CONFLICT WITH 2011 LAUNCH OF JUNO PROMPTS NASA.

CONFLICT WITH 2011 LAUNCH OF JUNO PROMPTS NASA TO REWORK MSL PLAN. NASA's willingness to start the Jupiter-bound Juno spacecraft in August 2011 to strengthen the U.S. Space Agency consider switching to Mars Science Laboratory (MSL) Rover for an upgraded Atlas 5 rocket and put it to a more demanding course. Despite two months of the distance between the missions' planned launch of the Atlas 5 rocket lifted from Cape Canaveral Air Force Station, Juno and MSL is locked in a conflict the launch is expected to further increase the costs March Rover, sending a key element in over-budget spacecraft back to testing.
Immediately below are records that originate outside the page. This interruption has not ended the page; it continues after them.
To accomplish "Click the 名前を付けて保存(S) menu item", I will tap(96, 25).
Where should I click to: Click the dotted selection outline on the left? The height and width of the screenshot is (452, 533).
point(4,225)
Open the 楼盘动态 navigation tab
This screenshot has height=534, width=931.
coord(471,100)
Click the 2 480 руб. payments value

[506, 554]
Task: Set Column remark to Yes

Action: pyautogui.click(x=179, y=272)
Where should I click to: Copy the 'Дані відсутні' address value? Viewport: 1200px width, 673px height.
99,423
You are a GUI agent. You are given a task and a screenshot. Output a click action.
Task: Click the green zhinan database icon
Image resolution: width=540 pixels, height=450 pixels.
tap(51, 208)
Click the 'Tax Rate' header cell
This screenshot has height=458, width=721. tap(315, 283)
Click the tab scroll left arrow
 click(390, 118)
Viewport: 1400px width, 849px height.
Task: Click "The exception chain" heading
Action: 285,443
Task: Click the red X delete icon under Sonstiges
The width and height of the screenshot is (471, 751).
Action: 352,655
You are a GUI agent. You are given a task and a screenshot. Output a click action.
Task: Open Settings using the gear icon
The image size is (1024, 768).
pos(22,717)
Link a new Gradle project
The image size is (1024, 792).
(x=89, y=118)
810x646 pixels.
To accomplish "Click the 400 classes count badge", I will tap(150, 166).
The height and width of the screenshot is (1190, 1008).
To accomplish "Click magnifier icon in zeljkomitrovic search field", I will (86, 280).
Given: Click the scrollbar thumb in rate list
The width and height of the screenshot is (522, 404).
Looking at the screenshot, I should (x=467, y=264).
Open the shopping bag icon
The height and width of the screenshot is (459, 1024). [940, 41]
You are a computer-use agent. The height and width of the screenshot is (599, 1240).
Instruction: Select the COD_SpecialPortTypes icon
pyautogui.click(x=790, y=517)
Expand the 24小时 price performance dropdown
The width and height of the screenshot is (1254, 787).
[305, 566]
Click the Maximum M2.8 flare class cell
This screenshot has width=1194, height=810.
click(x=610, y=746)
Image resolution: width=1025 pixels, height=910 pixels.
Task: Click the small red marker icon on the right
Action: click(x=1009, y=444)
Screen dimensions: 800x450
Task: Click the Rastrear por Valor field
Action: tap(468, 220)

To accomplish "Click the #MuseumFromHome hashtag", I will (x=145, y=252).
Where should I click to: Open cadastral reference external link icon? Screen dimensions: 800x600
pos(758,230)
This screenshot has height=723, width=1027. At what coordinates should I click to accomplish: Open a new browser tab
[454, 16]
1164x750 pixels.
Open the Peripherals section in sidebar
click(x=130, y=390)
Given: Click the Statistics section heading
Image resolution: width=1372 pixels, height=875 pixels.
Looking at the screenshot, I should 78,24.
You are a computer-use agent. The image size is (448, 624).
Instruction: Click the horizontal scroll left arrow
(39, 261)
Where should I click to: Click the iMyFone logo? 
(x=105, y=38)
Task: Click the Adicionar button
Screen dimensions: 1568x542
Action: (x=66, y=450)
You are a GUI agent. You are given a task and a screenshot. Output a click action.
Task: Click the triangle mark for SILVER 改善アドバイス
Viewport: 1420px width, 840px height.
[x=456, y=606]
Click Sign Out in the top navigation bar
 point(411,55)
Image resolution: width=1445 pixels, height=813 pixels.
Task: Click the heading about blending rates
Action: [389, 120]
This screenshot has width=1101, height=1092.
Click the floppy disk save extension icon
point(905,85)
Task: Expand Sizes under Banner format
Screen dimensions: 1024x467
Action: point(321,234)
"The launch conflict with Juno we think is something that will take some time to implement, but I am convinced that we can find a solution," Richard Cook, MSL project manager at NASA's Jet propulsion laboratory, said in a January 9 meeting NASA Advisory Council's Planetary gear transmission science Subcommittee here. "It is certainly a price that we are working in the MSL replaner". NASA authorities announced in December that they had given up trying to end the MSL in time to make his long standing scheduled October 2009 launch window. Because the earth and March is in a favorable adjustment to launch every two years to lose this autumn window meant exposing the phone with $ 1.9 billion contract to 2011. The ideal 2011 launch window for MSL, but comes just two months after about 1 billion U.S. dollars Juno mission is scheduled to lift off from the same launch pad at Cape Canaveral. The two-month separation between launches will normally not pose a problem, but it does not need to live up to 90 days, the U.S. government's launch provider, Denver-based United Launch Alliance (UAA), which now requires the full integration of launching nuclear - powered spacecraft that MSL.

Nuclear-powered spacecraft has been shipped without power, so that extra work when the hardware on the launch site, "said Jim Green, director of NASA's Planetary gear transmission science division. At the request of NASA and U.S. Air Force, UAA has examined what it will take to shorten the processing time for land launches of nuclear-powered spacecraft from 90 days to 75, and for non-nuclear-powered spacecraft from 60 days to 45 UAA spokeswoman Julie Andrews said in January 22 that a decision is expected before the end of the month to implement the compressed open reading list for 2009.